Patients are admitted to an intensive care unit (ICU) because their illness or injuries may be life-threatening and they need intense support while they are treated, constant monitoring and 24-hour nursing care that cannot be performed on general wards. One of the most noticeable things in ICU is the amount of equipment in each bed space. Most patients need at least some help with their breathing, and this is provided by a machine called a ventilator ('breathing machine' or 'life support machine'). In order to provide constant monitoring, various monitoring methods are used, including heart electrodes on the chest, arterial lines in the wrist, central lines in the neck and urinary catheters. It is not uncommon for critically ill patients to be (chemically) sedated in order to ensure their comfort and compliance to treatment. Patients also have a variety of infusions, including sedation, painkillers, fluids for hydration, antibiotics and liquid food.
Here people talk about how they felt when they first saw their relative, partner or close friend in ICU. Everyone is different and experiences ranged from shock to reassurance.
Most people had never had a relative or close friend in intensive care before. The environment had been new and alien to them and seeing the ill person in ICU for the first time - connected to lots of equipment, often looking very different from normal - had been shocking, frightening and upsetting. Patients who have been in accidents might have bruises and swellings, and sometimes obvious injuries. Patients who are gravely ill may be excessively pale, bloated, or shrunken and gaunt. Above all, most of them are unconscious.
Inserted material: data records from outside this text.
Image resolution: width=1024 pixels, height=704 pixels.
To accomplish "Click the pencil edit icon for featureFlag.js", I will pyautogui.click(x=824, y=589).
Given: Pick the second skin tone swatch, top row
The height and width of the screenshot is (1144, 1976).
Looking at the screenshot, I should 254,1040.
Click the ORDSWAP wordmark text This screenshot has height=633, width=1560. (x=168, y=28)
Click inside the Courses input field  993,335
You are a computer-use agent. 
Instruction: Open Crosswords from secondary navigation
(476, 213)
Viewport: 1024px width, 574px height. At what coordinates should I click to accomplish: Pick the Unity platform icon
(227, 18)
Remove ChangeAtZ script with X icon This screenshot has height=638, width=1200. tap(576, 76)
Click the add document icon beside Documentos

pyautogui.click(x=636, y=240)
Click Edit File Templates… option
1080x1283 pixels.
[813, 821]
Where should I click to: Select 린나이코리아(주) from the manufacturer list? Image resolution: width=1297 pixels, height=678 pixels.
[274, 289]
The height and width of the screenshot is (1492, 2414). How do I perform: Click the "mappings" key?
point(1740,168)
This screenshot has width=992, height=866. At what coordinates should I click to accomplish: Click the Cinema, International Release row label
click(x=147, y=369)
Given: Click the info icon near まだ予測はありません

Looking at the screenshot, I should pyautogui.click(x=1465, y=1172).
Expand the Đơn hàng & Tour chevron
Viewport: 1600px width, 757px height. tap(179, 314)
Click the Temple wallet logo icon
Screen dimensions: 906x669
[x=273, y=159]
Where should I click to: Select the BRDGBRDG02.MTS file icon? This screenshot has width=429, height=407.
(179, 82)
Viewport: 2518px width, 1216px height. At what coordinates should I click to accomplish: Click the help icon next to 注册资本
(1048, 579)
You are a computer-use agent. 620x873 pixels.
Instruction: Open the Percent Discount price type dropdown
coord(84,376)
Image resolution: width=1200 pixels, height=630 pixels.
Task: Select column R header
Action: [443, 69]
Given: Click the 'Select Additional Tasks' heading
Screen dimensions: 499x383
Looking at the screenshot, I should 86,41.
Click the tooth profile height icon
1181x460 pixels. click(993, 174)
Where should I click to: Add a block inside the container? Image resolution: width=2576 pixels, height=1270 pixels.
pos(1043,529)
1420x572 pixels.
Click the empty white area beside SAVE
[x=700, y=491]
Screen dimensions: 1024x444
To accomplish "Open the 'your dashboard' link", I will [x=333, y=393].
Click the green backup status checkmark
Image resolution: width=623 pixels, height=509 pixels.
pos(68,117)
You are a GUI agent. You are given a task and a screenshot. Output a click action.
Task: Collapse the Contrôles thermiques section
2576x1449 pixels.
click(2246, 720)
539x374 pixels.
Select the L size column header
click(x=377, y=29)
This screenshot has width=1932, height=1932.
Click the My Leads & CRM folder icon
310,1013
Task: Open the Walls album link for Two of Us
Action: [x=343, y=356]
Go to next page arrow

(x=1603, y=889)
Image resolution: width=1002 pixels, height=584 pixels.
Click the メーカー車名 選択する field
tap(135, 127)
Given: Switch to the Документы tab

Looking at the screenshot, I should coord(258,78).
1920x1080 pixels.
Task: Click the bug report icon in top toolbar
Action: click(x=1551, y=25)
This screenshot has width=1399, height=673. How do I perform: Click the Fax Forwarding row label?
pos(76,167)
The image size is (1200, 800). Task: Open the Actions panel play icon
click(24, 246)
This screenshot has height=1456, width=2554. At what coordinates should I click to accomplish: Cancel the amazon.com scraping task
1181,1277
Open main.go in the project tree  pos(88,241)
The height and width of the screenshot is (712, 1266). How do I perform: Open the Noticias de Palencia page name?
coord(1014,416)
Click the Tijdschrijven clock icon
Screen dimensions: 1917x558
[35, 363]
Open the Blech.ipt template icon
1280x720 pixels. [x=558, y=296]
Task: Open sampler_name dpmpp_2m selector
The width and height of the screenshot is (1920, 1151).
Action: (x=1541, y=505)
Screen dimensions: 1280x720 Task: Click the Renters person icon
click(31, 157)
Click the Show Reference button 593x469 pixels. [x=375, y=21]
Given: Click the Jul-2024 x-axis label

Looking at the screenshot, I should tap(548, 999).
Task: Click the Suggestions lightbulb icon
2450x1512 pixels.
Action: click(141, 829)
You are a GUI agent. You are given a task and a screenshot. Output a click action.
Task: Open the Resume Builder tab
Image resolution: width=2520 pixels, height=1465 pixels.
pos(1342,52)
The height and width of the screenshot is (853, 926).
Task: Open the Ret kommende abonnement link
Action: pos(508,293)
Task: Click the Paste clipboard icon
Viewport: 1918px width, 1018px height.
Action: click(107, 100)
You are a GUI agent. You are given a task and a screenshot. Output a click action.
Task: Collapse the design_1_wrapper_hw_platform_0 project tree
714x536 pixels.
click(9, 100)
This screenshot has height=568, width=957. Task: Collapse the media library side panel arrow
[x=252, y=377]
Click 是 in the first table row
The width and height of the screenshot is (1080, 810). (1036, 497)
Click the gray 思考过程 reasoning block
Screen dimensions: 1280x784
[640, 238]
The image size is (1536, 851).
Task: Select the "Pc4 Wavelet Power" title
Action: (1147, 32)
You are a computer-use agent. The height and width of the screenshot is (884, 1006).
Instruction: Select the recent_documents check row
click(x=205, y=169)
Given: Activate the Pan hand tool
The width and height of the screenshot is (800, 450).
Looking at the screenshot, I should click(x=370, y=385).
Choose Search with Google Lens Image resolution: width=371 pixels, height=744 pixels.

One man said that, although he'd worked in the fire service and was accustomed to seeing distressing things, when he first saw his own father in intensive care he was shocked, but felt he had to reassure his sister and mother. Others, who'd worked in the health field, said that although they were accustomed to hospitals and even the ICU environment, it was very different seeing someone they loved so helpless and vulnerable.
One woman, whose husband had been admitted to intensive care after planned surgery, said that, despite having lots of information and visiting ICU beforehand, she'd still found it frightening and hadn't liked being there for very long (see 'Planned admissions').
One man described the ICU environment as 'overpowering' and some said they'd felt very aware of the alarms and equipment at first. Most recalled how nurses had prepared them for the environment and that they'd felt reassured by and confident in them. Nurses had also told them that they could call for information whenever they wanted or they would phone them if there were any changes in the patient's condition.
It hadn't taken long before people had felt more comfortable and familiar with the intensive care environment. Some had felt the atmosphere was calm and respectful and several had taken children in to visit the critically ill person (see 'Impact on children'). For those who'd seen the patient connected to some equipment in Accident and Emergency or on wards, it had often been easier to accept seeing them in ICU. However, they remembered just how difficult it had initially been every time other visitors came in for the first time. Many were upset and distressed and needed comforting. During this difficult time most people had only wanted very close family and partners to visit but one woman, whose best friend was admitted to intensive care, became her next-of-kin because her friend's father was elderly, very weak and lived a long way from the hospital.
Some people had felt a sense of relief when they'd first seen the critically ill person in intensive care because they'd looked like themselves and as if they'd been sleeping. After seeing her son like this immediately before being admitted to ICU, one participant, who'd been an intensive care nurse, said she'd felt reassured.
A few people, who had had reason to visit close friends in ICU before, felt that this had helped them to know what to expect and prepared them for what it would be like seeing their relative there.
One participant, an ICU consultant, said that having a critically ill father reaffirmed for him the importance of keeping family and close friends informed and updated. Most people were very impressed by the way they'd been kept informed about what was going on but two people complained that their relative had been transferred to ICU and they hadn't been contacted about what was happening.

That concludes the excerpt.